- Document extract -
## BEGIN

923 F.2d 42
In re W.R. GRACE & CO.-CONN. and United States Gypsum
United States Court of Appeals,
Jan. 16, 1991.
Patricia S. Greek, Kathleen E. Fenwick, Andrews & Kurth, Houston, Tex., Walter J. Crawford, Beaumont, Tex., Charles D. Cole, Jr., Meyer, Suozzi, English & Klein, Mineola, N.Y., for W.R. Grace & Co.-Conn.
Amelia C. Kittredge, Morgan, Lewis & Bockius, Philadelphia, Pa., Stephen S. Andrews, Woodard, Hall & Primm, Houston, Tex., for U.S. Gypsum Co.
Martin Dies, Orange, Tex., Robert B. Watts, Bracewell & Patterson, Houston, Tex., Richard C. Hile, Tonahill, Hile, Leister & Jacobellis, Jasper, Tex., Williams H. Yoes, Benckenstein, Oxford & Johnson, Beaumont, Tex., for TX Public Entities.
On Petition for a Writ of Mandamus to the United States District Court for the Eastern District Court of Texas.
Before GEE, JOHNSON, and WIENER, Circuit Judges.
In this petition for a writ of mandamus, petitioners W.R. Grace & Co.-Conn. and United States Gypsum Company (Grace and U.S. Gypsum* or collectively petitioners) request the court to issue a writ of mandamus to vacate an order of the United States District Court for the Eastern District of Texas entered on October 19, 1990. The district court order permitted various Texas public entities to intervene in Dayton Indep. School Dist. v. U.S. Mineral Prods. Co. (Dayton II ), an asbestos removal cost recovery action. The intervenors had previously been plaintiffs in County of Orange v. National Gypsum Co., another asbestos removal cost recovery action, which this court had dismissed for lack of subject matter jurisdiction after the district court had consolidated it with Dayton II. For the reasons stated below, we deny the petitioner's request for a writ of mandamus.
We rejoin, though a long way yet we suspect from in medias res, a dispute that has already expanded to epic proportions. Our most recent decision in this litigation, Dayton Indep. School Dist. v. U.S. Mineral Prods. Co., 906 F.2d 1059 (5th Cir.1990) (Dayton Appeal), having narrated at length the history of this dispute up to July 26, 1990, we relate here only those events which bring the saga up to date.
On July 26, 1990, this court dismissed the County of Orange case for lack of subject matter jurisdiction. Furthermore, having dismissed a non-diverse party from Dayton II, thereby restoring diversity jurisdiction, we remanded Dayton II to the district court. On July 31, August 1 and August 2, 1990, in six federal courts in Texas, Grace and U.S. Gypsum filed declaratory actions against some of the plaintiffs in the dismissed County of Orange case, alleging that the Texas Statute of Repose, Tex.Civ.Prac. & Rem. Code Ann. Secs. 16.008 and 16.009 (Vernon 1990), barred all the claims of the defendants in the declaratory judgment suits.

## END

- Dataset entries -
## BEGIN

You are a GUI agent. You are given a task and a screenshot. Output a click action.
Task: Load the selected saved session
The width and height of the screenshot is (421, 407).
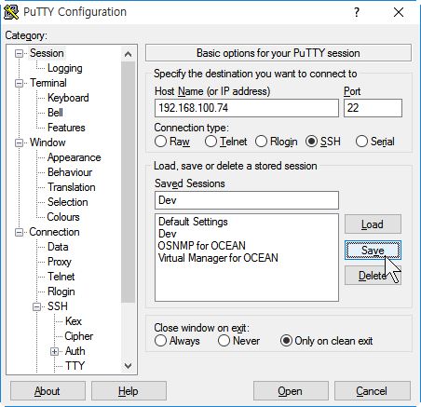(x=373, y=224)
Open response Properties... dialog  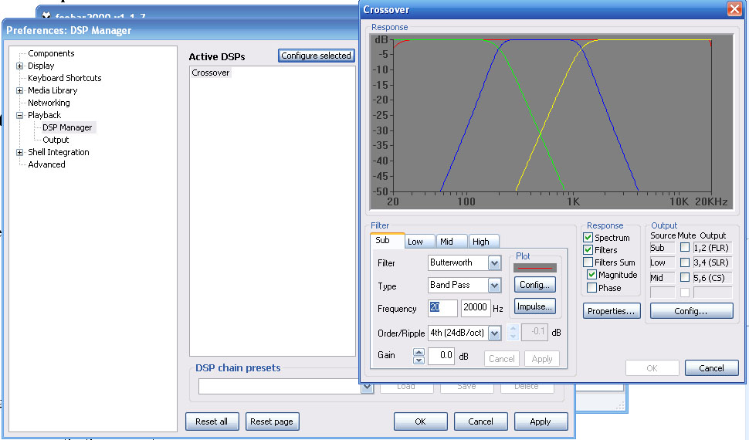point(612,311)
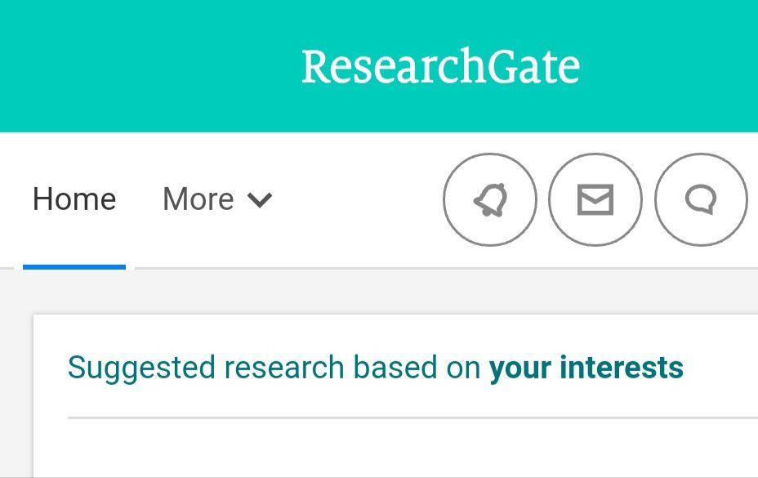The width and height of the screenshot is (758, 478).
Task: Click the blue underline beneath Home
Action: point(74,263)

## END

- Exercises -
a. According to the court opinion, on what date did the Eastern District of Texas enter the order the petitioners want vacated?
b. From the court opinion, reproduce the part that opens with the words containing "Patricia S. Greek, Kathleen" and closes with "U.S. Gypsum Co.".
c. Render this sentence from the court opinion in Spanish: "On July 26, 1990, this court dismissed the County of Orange case for lack of subject matter jurisdiction."

- Solved tasks -
a. October 19, 1990.

b.
Patricia S. Greek, Kathleen E. Fenwick, Andrews & Kurth, Houston, Tex., Walter J. Crawford, Beaumont, Tex., Charles D. Cole, Jr., Meyer, Suozzi, English & Klein, Mineola, N.Y., for W.R. Grace & Co.-Conn.
Amelia C. Kittredge, Morgan, Lewis & Bockius, Philadelphia, Pa., Stephen S. Andrews, Woodard, Hall & Primm, Houston, Tex., for U.S. Gypsum Co.

c. El 26 de julio de 1990, este tribunal desestimó el caso County of Orange por falta de competencia por razón de la materia.